- Excerpted text:
Yellow lights flashing
Anecdotally and scientifically, there’s reason to believe that the most successful dieters — the ones who truly change their habits and keep the most weight off for the longest time — don’t commit themselves to one of those faddish regimens that draw bold red lines through categories of food to be avoided entirely and bright green circles around categories to be embraced. They muddle through meal by meal. They make a series of smart, tailored judgment calls. They traffic in subtlety, nutritionwise.
But they’re not the majority of dieters, at least not in my experience. More of the people I know opt for exacting prescriptions with emphatic permissions and prohibitions. They like the orderliness of that, the clarity. Snack on A. Don’t drink B. No food after 6 p.m. Or no food for 16-hour stretches.
Whether they can actually follow such guidelines is another matter, measured in belt notches and dress sizes. But they want in their eating what so many of us want in all aspects of our lives: uncomplicated instructions, unchanging rules, assurances, predictability.
That’s precisely what the current chapter of the Covid pandemic denies us.
Should we mask or not? It depends on the geographic location, the physical setting, the number of people, the week.
Will the jabs we got save us? In the end, yes: They’ll make an exponentially greater difference than anything else. But for now, the answer has asterisks. There are breakthrough infections, which are mild or asymptomatic in most cases but not in every last one. There are people at greater risk. There are reasons for caution. And there’s a call for booster shots, but how often in the future and how far into it?
In logistical, social and economic terms, the first chapter of Covid was certainly the worst. We were totally shut down. We were utterly freaked out. People couldn’t work, couldn’t see loved ones, couldn’t comprehend how so much had changed so fast. There was a makeshift hospital in Central Park. There were ambulance sirens screaming, day and night, throughout cities from coast to coast.

- Given data:
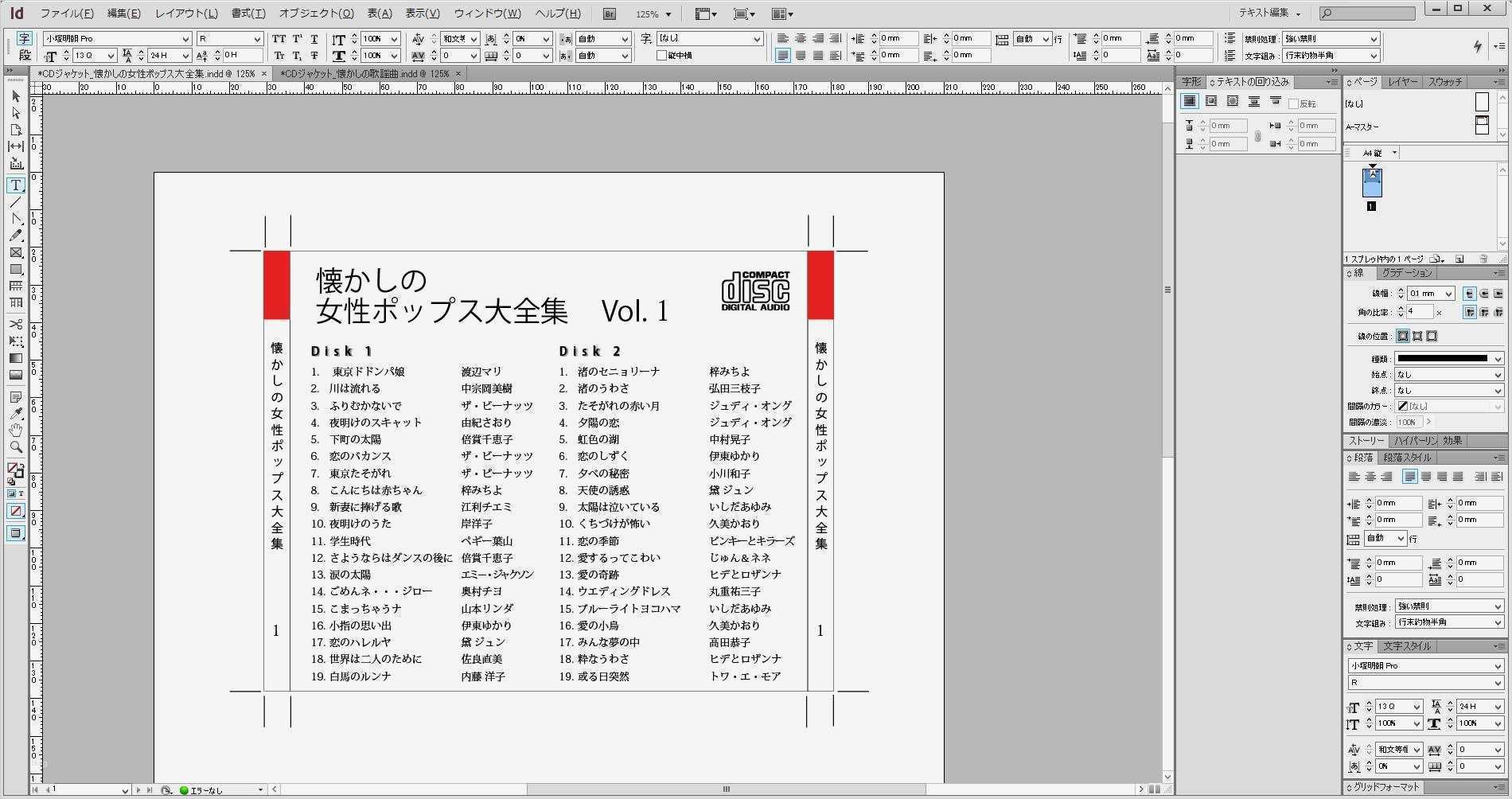1512x799 pixels.
Task: Open the 書式(T) menu
Action: tap(247, 14)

- Questions to answer:
• A. Answer these questions from the essay on dieting and the Covid pandemic:
(i) How do the most successful dieters get through their eating?
(ii) What does the decision to mask depend on?
(iii) What makeshift facility does the essay mention from the first chapter of Covid?
• B. Resume the essay on dieting and the Covid pandemic after its last sentence.

- Results for the exercise:
• A.
(i) They muddle through meal by meal, making a series of smart, tailored judgment calls.
(ii) The geographic location, the physical setting, the number of people and the week.
(iii) A makeshift hospital in Central Park.

• B.
But in a certain psychological sense, is the current chapter perhaps the most challenging of all? We thought we’d turned the corner, only to learn we hadn’t, and we’re neither isolated nor liberated. Our marching orders are fluid and feel less like orders than like caveats, nudging us not toward obedience but toward wisdom, which is even harder. We’re not being told to suspend all activities as usual, which is a digestible if dire command, but we’re being encouraged to suspend or alter many activities, maybe for the next week, maybe for this whole month, maybe not for the following one but maybe again in November, when the mercury dips, we head indoors and Thanksgiving waddles into view.
I take absolutely no issue with that. I agree with it. But I also recognize that this shifting, shapeless horizon is at war with a whole lot in human nature and a whole lot in the American psyche, and in this instance, I’m not talking about the individual-liberty part.
I’m talking about the impatience. I’m talking about the certitude and absolutism of the social-media age. We are increasingly a country of either/or, pro/con, virtuous/deplorable, all/nothing. And the pandemic right now can’t be squeezed into any dichotomy. Nor will it be hurried to its end.
It asks that we take fresh stock every few days. That we reshuffle our responses accordingly. It asks us not to be only one way or only the other but to make informed and enlightened decisions dependent on context and to accept that there won’t be a eureka moment, when the clouds lift, the waters part and we’re free. Instead, with an accretion of those informed and enlightened decisions, we’ll proceed, inch by inch, toward a much better but not perfect place.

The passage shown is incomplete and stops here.